Amy Hoy (@amyhoy.bsky.social)

perl is like marx: great at identifying the problems, terrible at formulating the solution

Bluesky Social
(This is a honeypot post btw, I will block you if you’re a dick in the replies.)

@thomasfuchs

I won't be a dick about programming languages... I just find I usually like PHP the least and I enjoyed Elixir the _most_.

I've also had the opportunity to do much more work in PHP. So, there's a very real possibility that familiarity breeds contempt.

...

I wanna work in Elixir again. <sigh> The standard libraries/modules made more sense and were so much more consistent.

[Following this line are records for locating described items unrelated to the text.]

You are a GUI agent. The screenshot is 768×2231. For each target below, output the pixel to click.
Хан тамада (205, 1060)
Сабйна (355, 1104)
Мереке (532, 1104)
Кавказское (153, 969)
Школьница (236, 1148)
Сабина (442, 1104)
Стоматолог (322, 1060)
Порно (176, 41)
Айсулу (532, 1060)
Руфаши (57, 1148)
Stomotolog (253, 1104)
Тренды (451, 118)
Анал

@thomasfuchs sounds like capitalist bootlicking if you ask me.

@thomasfuchs Reminds me of the place I worked for a while, where they'd built a CRUD web app in Perl and MongoDB: exactly backwards from the right way to go about it.

I didn't last long there.

@Two9A 👀
@thomasfuchs [I don't pretend to proselytize on "the one" right way to do it, I'm a PHP-head myself, but I know their "unexplained data loss" events had a cause they weren't willing to look at...]

@thomasfuchs I love Perl. It was my first professional language back in the 90s. I credit it with a lot of my core dev principles.

Like English, you can write it poorly but effectively, elaboratly awjwardly, or (with enough effort) effectively and understandably.

Sadly, the software industry wants quick results, not effective prose. The judging is based on maintainability without familiarity.